Tuesday, 29 June 2010

Loans from Italy: Maxwell Anderson Makes His Position Clear

It is good to see that North American museums have been receiving a number of loans from Italy in the wake of the return of some 130 or so "recently-surfaced" antiquities. The most recently heralded example is from the Cleveland Museum of Art (Steven Litt, "Cleveland Museum of Art's new galleries include antiquities on loan from Italy", cleveland.com June 20, 2010). The details are outlined:
The fruits of this agreement -- four objects from archaeological museums in Reggio Calabria and Paestum -- will go on view in the newly reinstalled galleries of ancient, African and medieval art, which open Saturday.
One of the objects is an enthroned female statuette, made in terra cotta -- a fired, red-orange clay. Another is the head of a Kore, an ancient Greek maiden, made in a refined, pinkish-yellow form of terra cotta.
Also on view are a cast bronze mirror emblazoned with a winged siren, and a terra-cotta plaque depicting Persephone and Hades enthroned with clusters of flowers and wheat.
Dating from 500 to 400 B.C., the works all stem from a period when Greece colonized Sicily and coastal regions of southern Italy, leaving a deep imprint on the native Etruscan civilization and later on the Roman republic and empire.
Other AAMD collections to benefit from the scheme include Boston's Museum of Fine Arts and New York's Metropolitan Museum of Art.

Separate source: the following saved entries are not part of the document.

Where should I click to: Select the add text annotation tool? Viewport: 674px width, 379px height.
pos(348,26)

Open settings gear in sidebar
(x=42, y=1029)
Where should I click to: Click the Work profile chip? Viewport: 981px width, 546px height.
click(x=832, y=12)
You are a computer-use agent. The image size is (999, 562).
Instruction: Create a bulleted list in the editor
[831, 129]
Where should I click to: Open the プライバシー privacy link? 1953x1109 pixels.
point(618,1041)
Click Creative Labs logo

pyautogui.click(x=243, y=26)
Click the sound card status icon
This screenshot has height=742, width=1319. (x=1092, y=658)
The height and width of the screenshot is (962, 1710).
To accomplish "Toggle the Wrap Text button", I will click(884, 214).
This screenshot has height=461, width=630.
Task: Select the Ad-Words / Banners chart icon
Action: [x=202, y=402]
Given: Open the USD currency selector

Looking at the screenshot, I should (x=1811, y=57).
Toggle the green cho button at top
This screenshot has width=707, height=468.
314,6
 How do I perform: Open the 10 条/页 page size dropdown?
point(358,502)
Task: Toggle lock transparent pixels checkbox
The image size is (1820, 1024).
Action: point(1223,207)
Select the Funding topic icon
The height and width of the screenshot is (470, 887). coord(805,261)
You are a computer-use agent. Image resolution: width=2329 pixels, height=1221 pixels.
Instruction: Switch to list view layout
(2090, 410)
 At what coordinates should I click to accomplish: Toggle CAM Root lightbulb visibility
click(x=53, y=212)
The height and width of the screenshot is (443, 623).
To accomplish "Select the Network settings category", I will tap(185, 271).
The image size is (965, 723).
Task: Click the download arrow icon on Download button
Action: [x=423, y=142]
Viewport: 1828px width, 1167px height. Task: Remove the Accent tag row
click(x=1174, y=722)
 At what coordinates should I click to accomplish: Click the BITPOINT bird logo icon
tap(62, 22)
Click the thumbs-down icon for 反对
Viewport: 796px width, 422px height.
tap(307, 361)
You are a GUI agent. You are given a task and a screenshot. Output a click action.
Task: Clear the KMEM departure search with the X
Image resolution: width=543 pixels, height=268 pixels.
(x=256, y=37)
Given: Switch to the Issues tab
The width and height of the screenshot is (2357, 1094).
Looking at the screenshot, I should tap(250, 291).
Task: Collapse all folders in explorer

One of pioneers in this field was Maxwell L. Anderson with his EUMILOP project back in the 1980s. I note that the Indianapolis Museum of Art (where Anderson is now the director) has now received a number of loans from Italy (press release):
the objects include three life-size portrait busts and a marble funerary urn from the Vigna Codini Columbarium II, a major Roman tomb discovered in 1847.
This group of material was the subject of the Roman Portraits in Context Exhibition at Emory University in 1988-89 (complete with excellent catalogue).

Anderson repeats his position from the late 1980s:
American museums have few examples of ancient art which can be displayed with their complete context understood ... The Vigna Codini Tomb contents from the Julio-Claudian and Flavian periods open a window to understanding that only long-term loans can provide, since the acquisition of archaeological material with inadequate ownership history is no longer acceptable.
It is good to hear somebody who clearly understands the issues about acquiring recently-surfaced antiquities.